**** Source data ****
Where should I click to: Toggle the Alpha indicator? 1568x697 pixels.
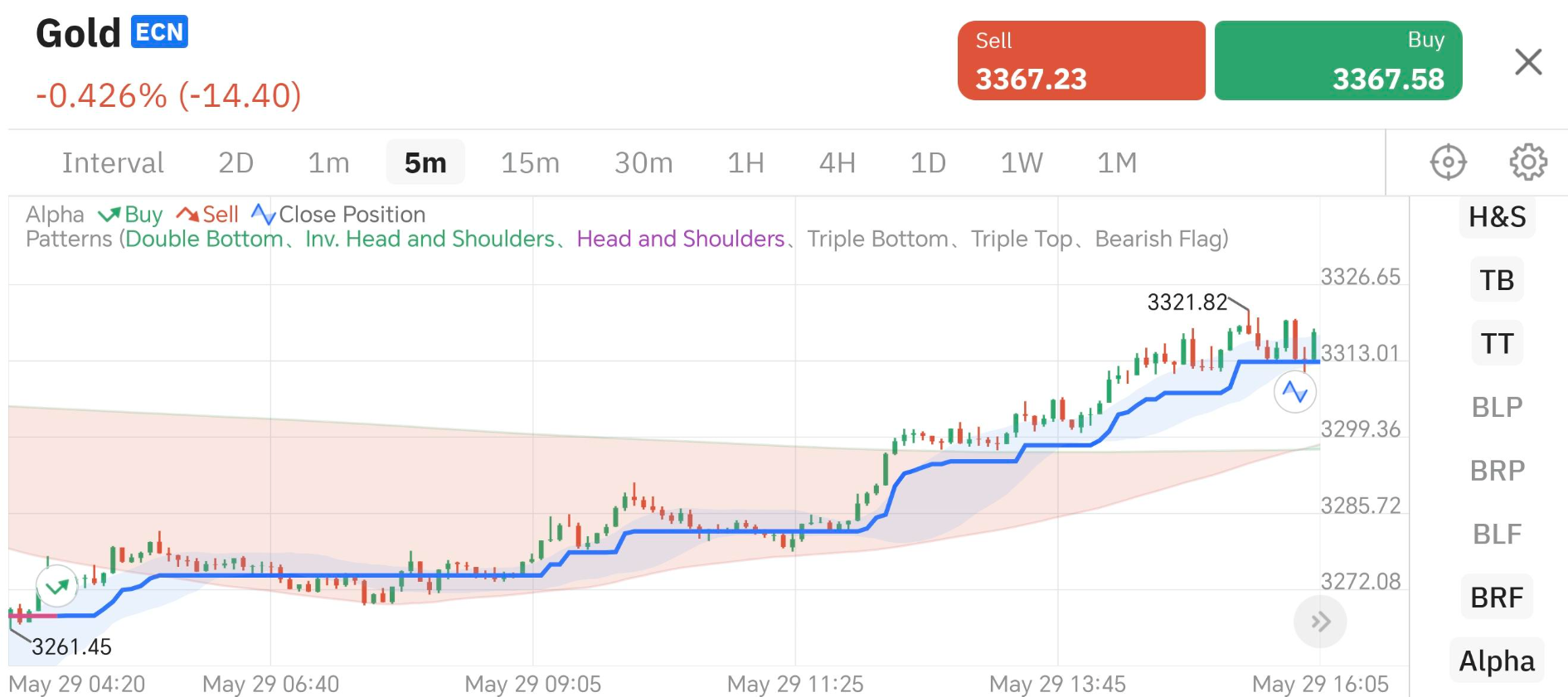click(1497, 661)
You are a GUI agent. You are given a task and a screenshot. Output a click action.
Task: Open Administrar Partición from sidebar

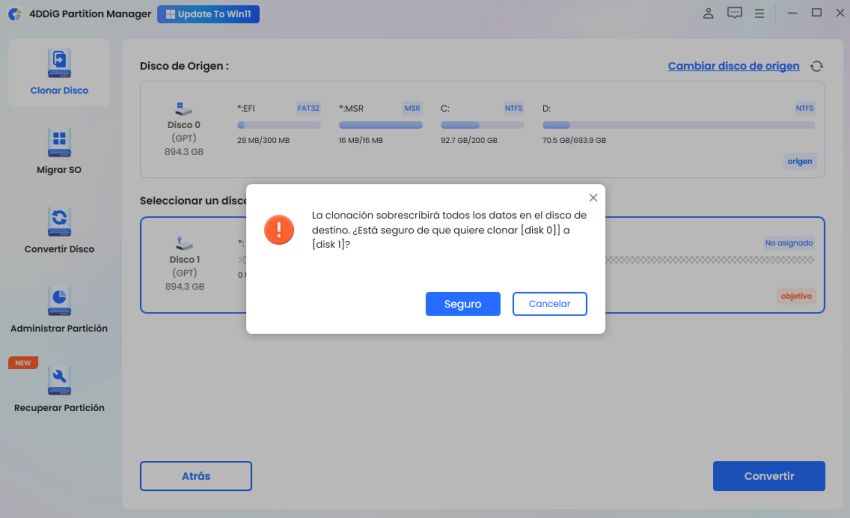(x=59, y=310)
****
**** Source data ****
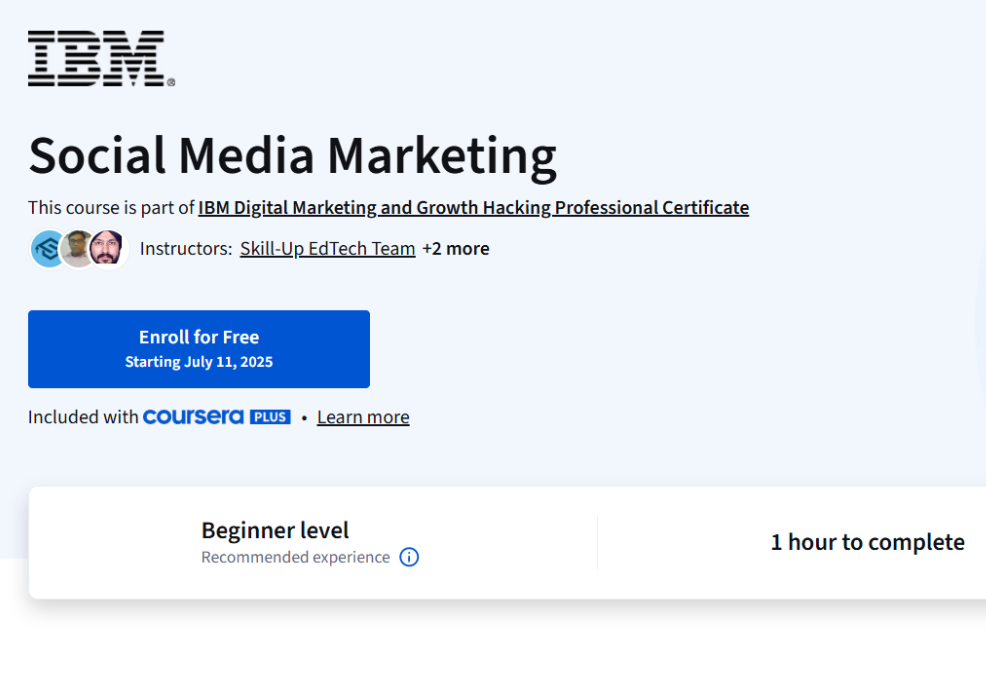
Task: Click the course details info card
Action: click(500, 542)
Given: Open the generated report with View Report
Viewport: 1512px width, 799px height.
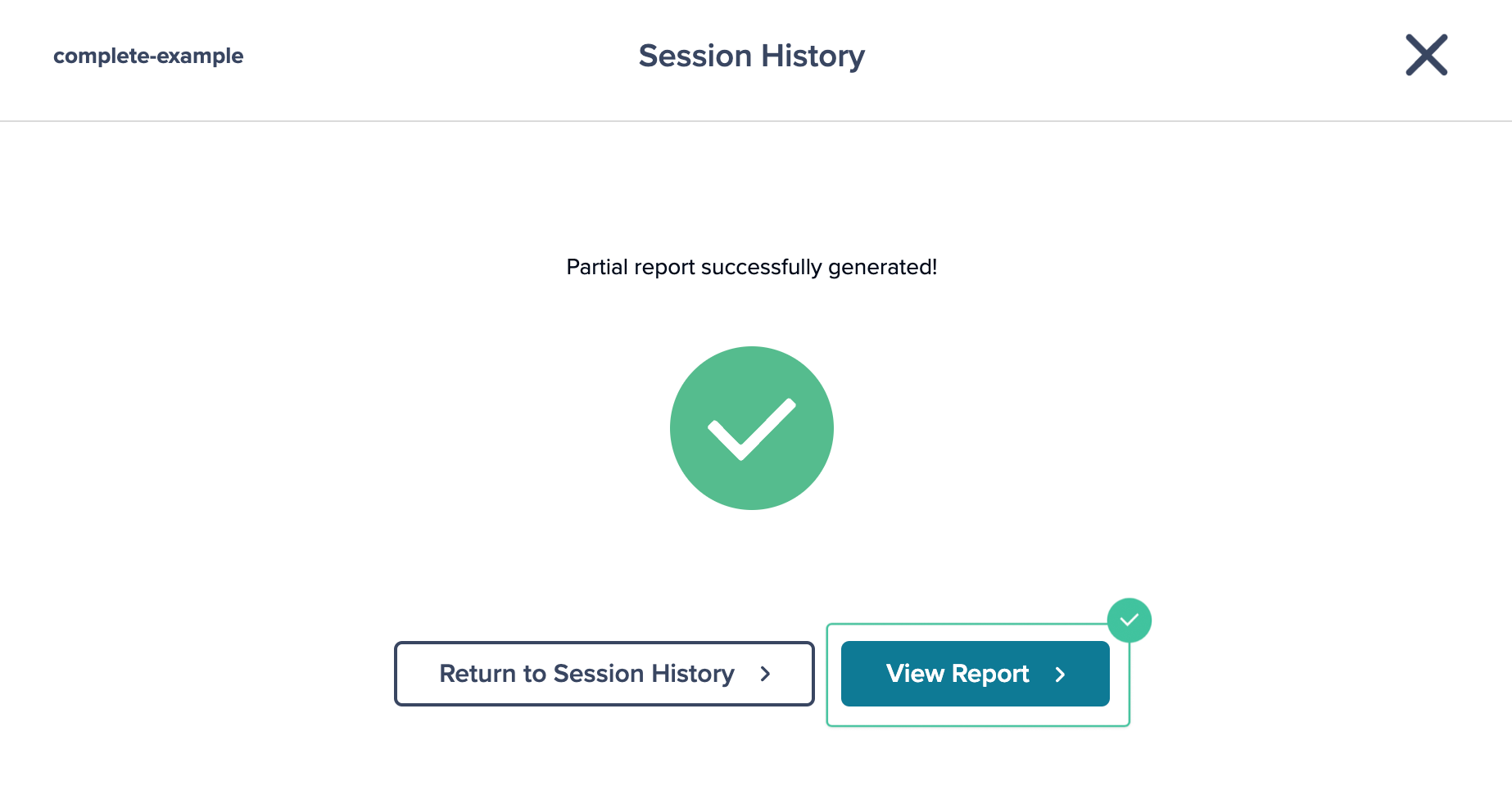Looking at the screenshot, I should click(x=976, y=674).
****
**** Source data ****
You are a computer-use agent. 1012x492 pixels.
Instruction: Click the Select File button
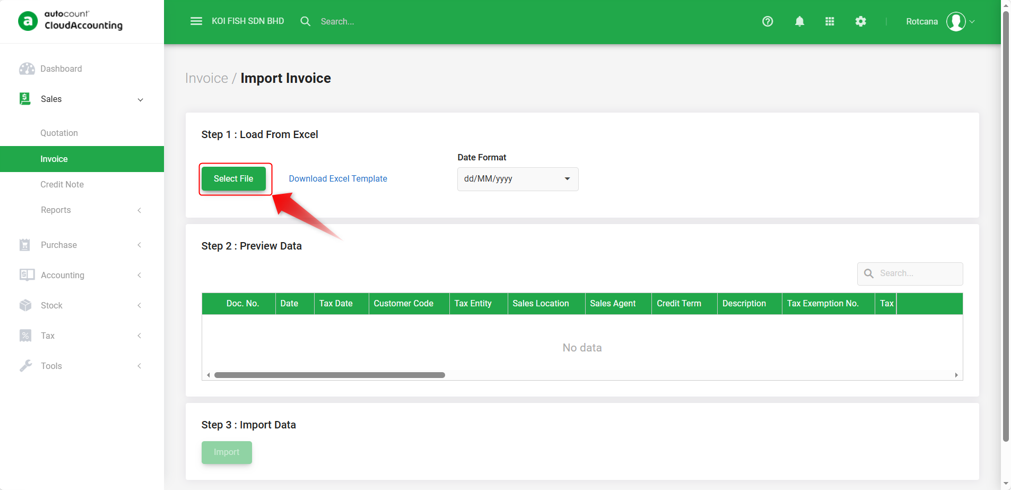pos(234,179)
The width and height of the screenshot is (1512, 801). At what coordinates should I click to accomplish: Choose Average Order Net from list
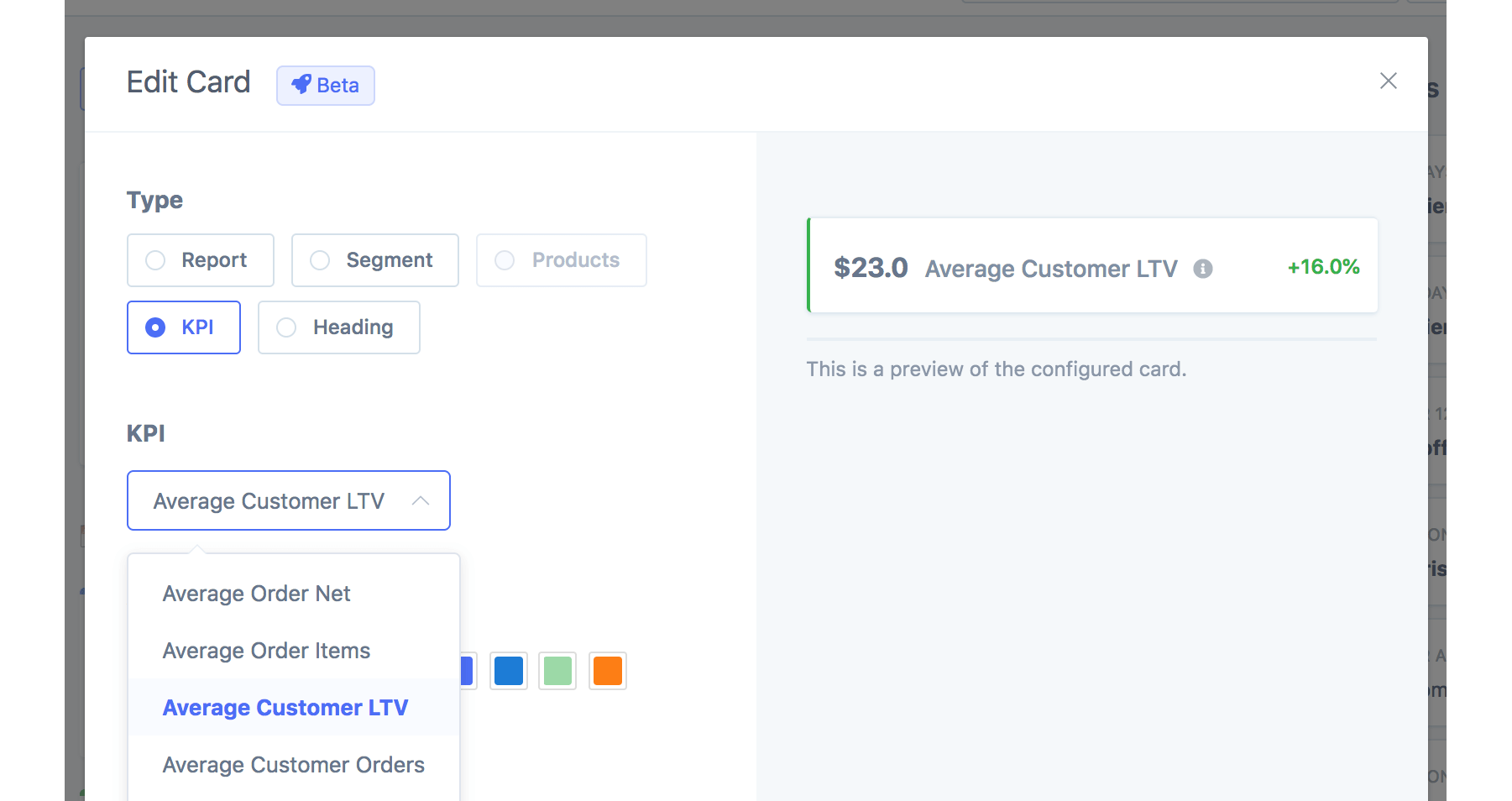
****
Challenge
Reproduce the lines from the line with "You are a GUI" to the line with "(x=59, y=310)", both included, keeping the requests as they are. Scale every coordinate in the answers by 2, round each result to a whole number with halves going up, and leave the pictures out.

Completed exercise
You are a GUI agent. You are given a task and a screenshot. Output a click action.
Task: Open Administrar Partición from sidebar

(x=118, y=620)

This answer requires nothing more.